◆ Pedido A
Reproduza sem alterações as linhas da listagem, da que contém "Find the location" até a que contém "center [479, 848].", incluindo ambas.

Por outro lado, o presidente também foi bombardeado pelos suspeitos de sempre: jornalistas e economistas comprometidos com ideias neoliberais, e operadores de mercado financeiro.

A insatisfação do mercado financeiro com Lula ficou evidente num outra pesquisa Quaest, divulgada dias atrás e feita apenas junto a executivos do setor financeiro (82 entrevistas). Aqui os números se invertem: 95% acham que o Banco Central está correto ao manter a atual taxa de juros.

Toda a comunicação do governo e dos partidos aliados, especialmente os de esquerda, vem se mobilizando, há meses, para criar um movimento organizado, popular, mas também amplo, com apoio entre economistas, formadores de opinião e setores políticos de centro, em prol de juros civilizados, condição sine qua non para o Brasil crescer a taxas mais generosas, abrir espaço para investimentos em infra-estrutura, gerar mais empregos e oferecer melhores perspectivas para a juventude.

◆ Listagem fornecida
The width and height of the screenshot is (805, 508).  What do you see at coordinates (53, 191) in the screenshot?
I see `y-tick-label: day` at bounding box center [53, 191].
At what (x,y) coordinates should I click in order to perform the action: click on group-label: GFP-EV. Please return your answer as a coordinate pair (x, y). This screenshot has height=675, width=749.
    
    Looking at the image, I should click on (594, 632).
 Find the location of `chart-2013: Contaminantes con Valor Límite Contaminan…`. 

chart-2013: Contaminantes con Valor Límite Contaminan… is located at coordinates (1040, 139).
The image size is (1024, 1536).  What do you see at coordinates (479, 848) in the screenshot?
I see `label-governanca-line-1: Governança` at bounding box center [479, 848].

---

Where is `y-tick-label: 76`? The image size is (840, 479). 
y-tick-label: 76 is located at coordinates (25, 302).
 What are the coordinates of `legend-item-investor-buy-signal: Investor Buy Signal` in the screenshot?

◆ Pedido B
Segundo o trecho, qual percentual dos executivos do setor financeiro ouvidos pela pesquisa Quaest acha que o Banco Central está correto ao manter a atual taxa de juros?

◆ Sua resposta A
 Find the location of `chart-2013: Contaminantes con Valor Límite Contaminan…`. 

chart-2013: Contaminantes con Valor Límite Contaminan… is located at coordinates (1040, 139).
The image size is (1024, 1536).  What do you see at coordinates (479, 848) in the screenshot?
I see `label-governanca-line-1: Governança` at bounding box center [479, 848].

◆ Sua resposta B
95%.